■ Given problem
Please reproduce, word for word, the part of the records that opens with the line containing "Click Add results to new sheet" and runs through the end of the records, leaving the pictures out of your answer.

-- start Available data --

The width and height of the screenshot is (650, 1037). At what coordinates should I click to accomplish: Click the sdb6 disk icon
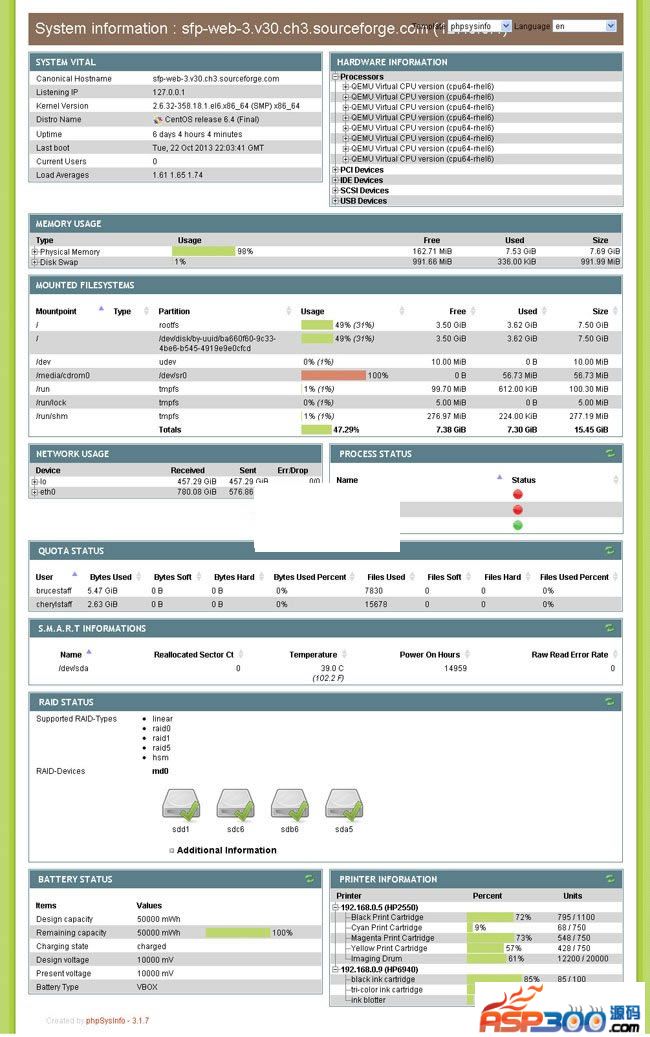pyautogui.click(x=290, y=803)
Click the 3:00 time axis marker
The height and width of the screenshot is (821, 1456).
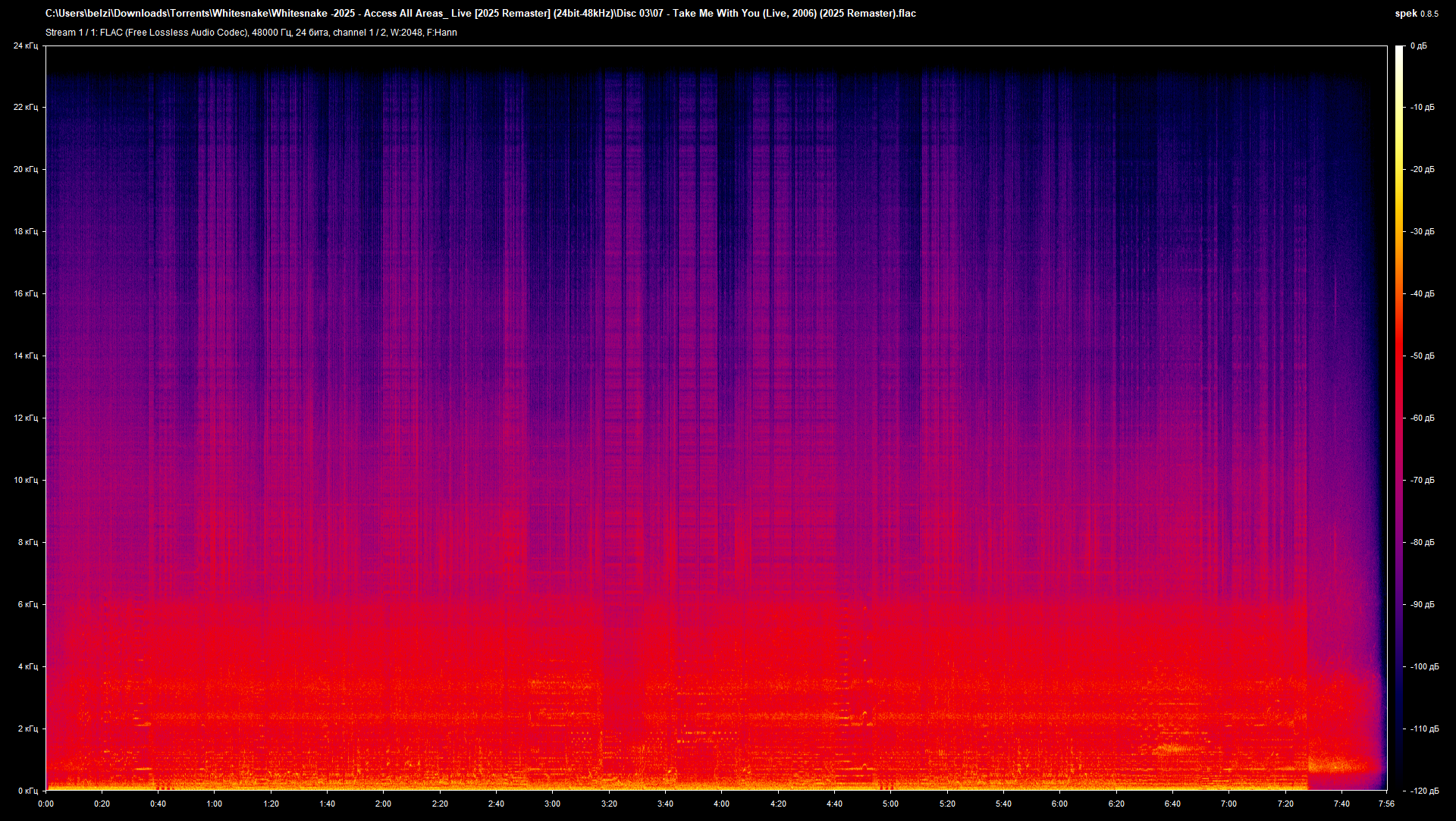click(552, 804)
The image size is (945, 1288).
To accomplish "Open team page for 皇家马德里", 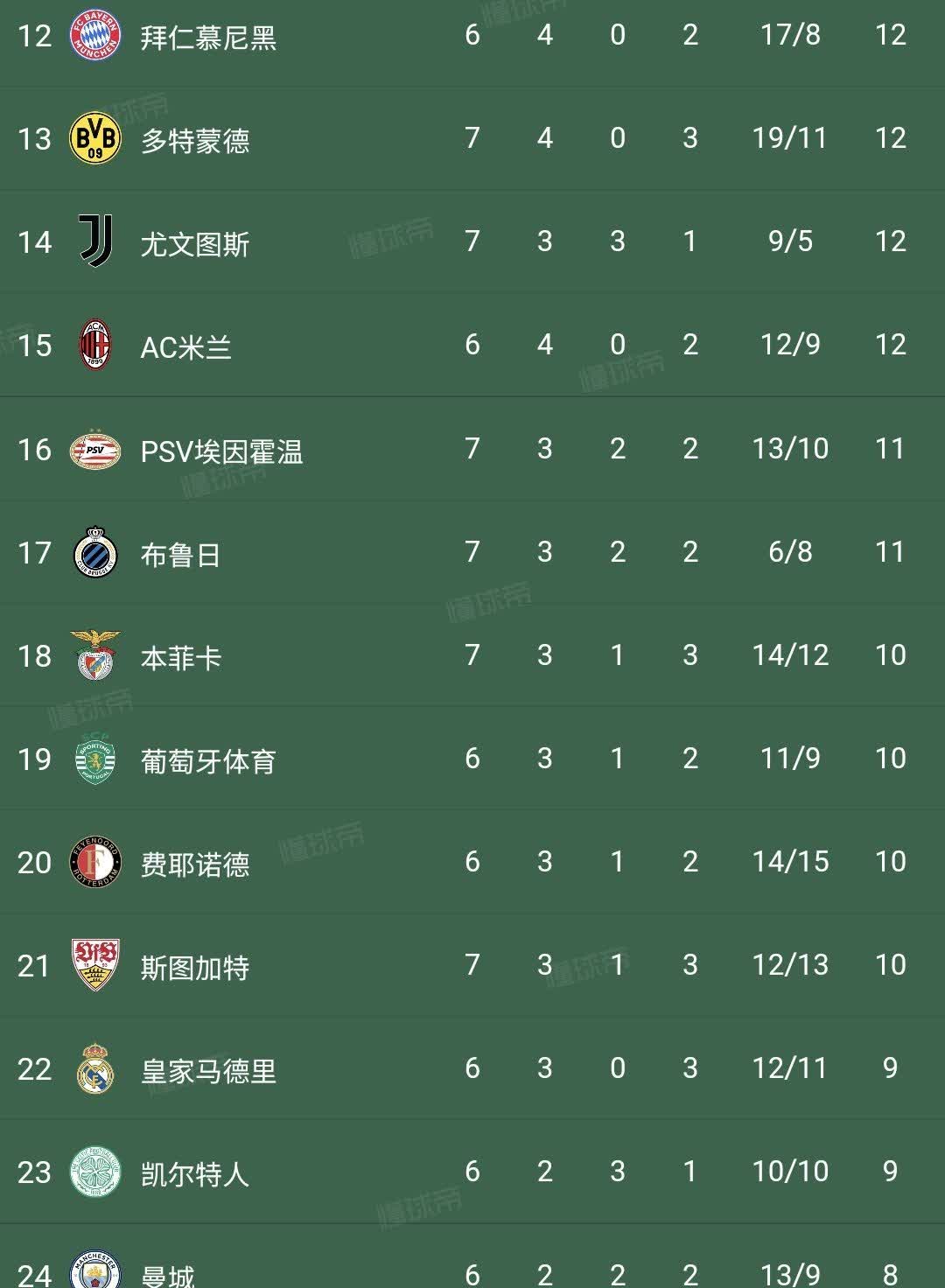I will point(208,1070).
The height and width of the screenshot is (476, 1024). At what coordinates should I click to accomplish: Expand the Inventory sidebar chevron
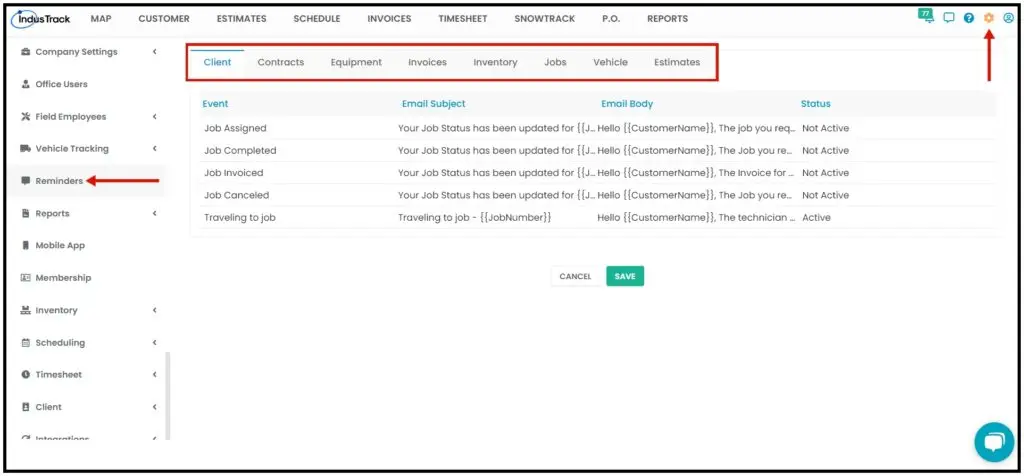click(155, 310)
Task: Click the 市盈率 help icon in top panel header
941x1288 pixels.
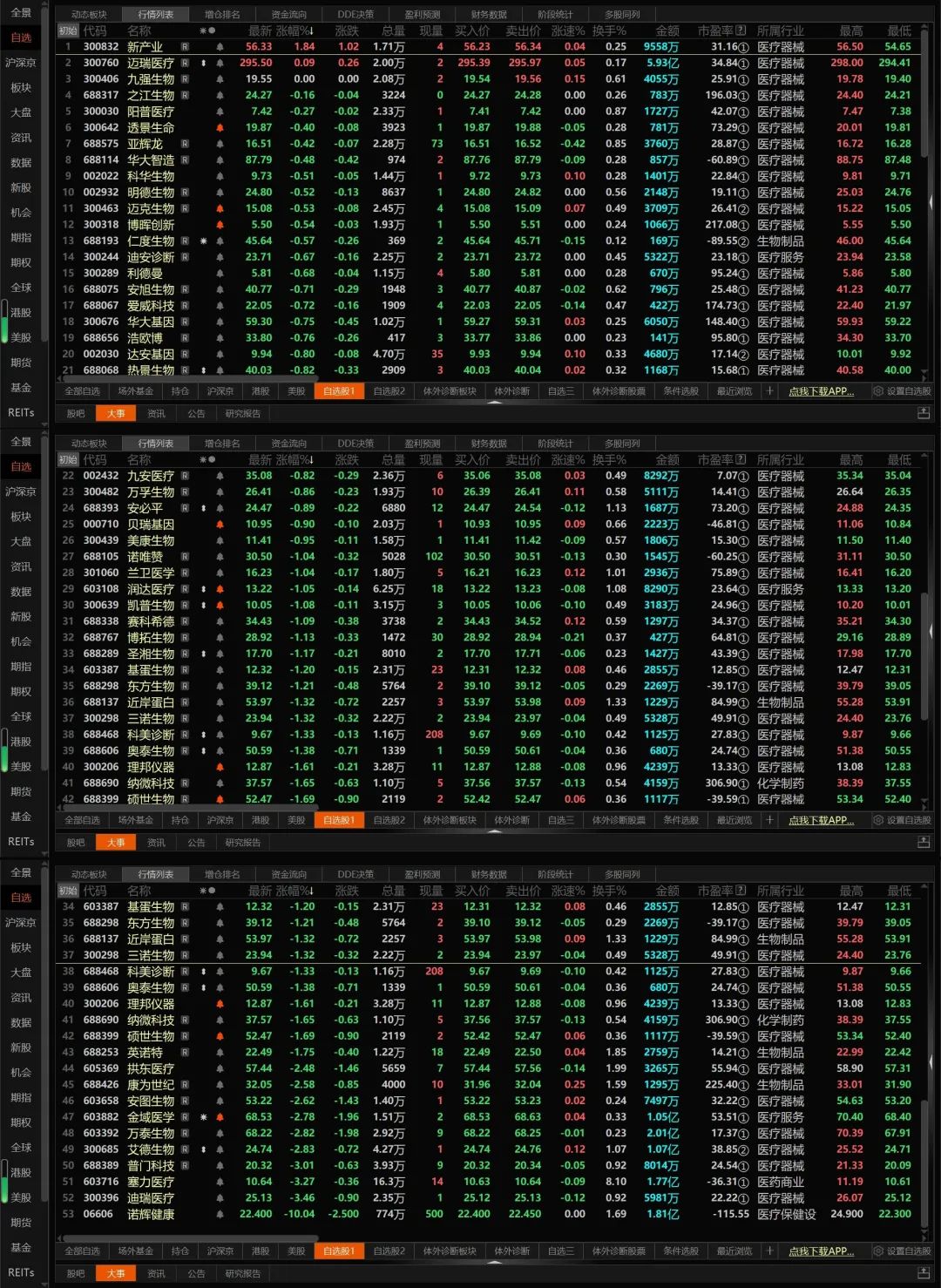Action: [741, 31]
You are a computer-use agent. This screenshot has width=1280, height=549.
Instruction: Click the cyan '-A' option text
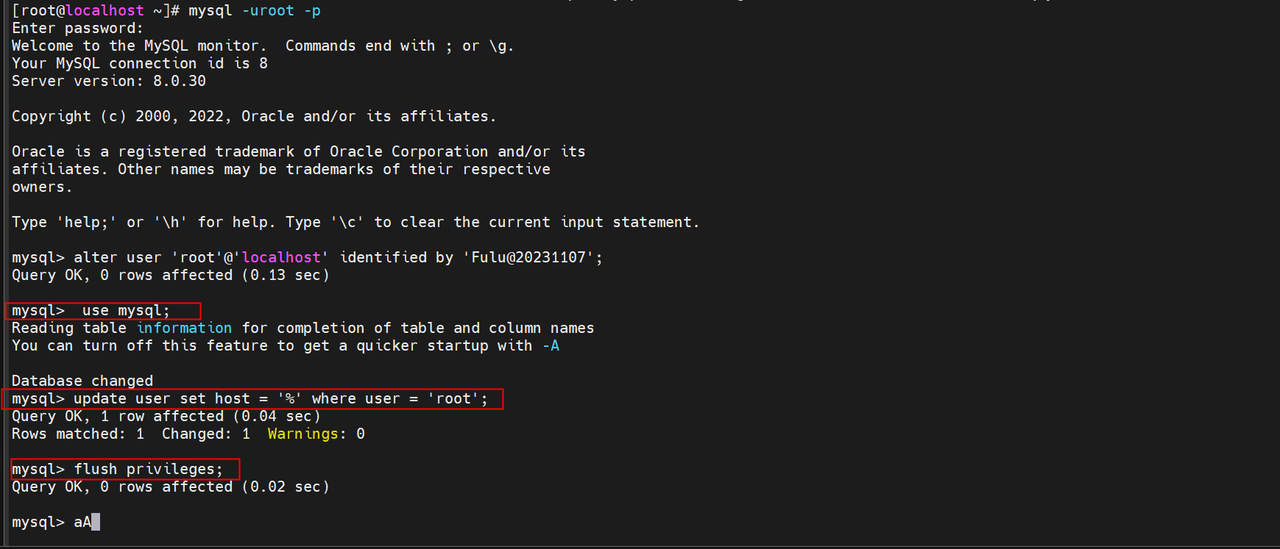click(551, 346)
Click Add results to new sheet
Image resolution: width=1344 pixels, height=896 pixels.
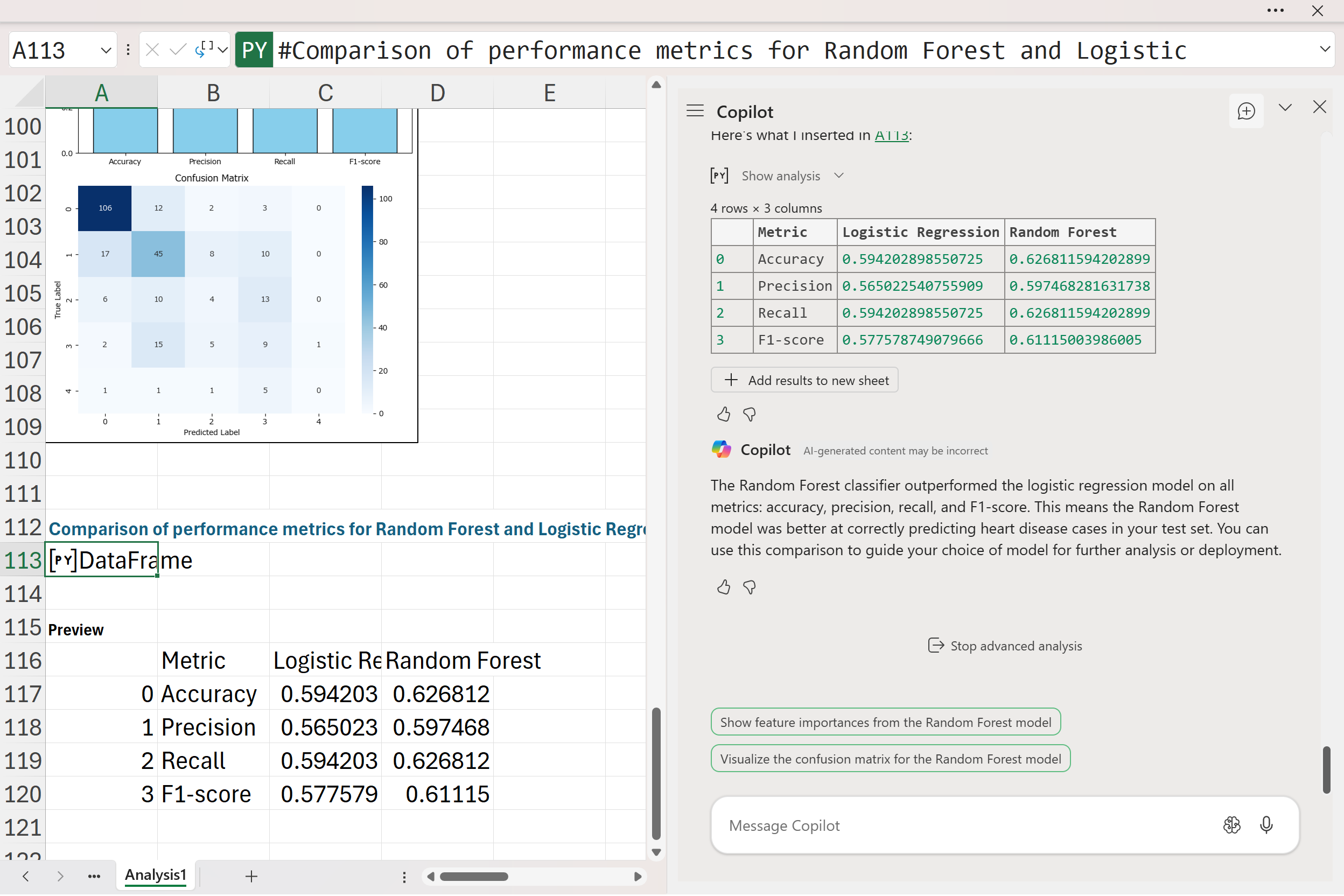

-- end Available data --

■ Answer for this exercise
Click Add results to new sheet
Image resolution: width=1344 pixels, height=896 pixels.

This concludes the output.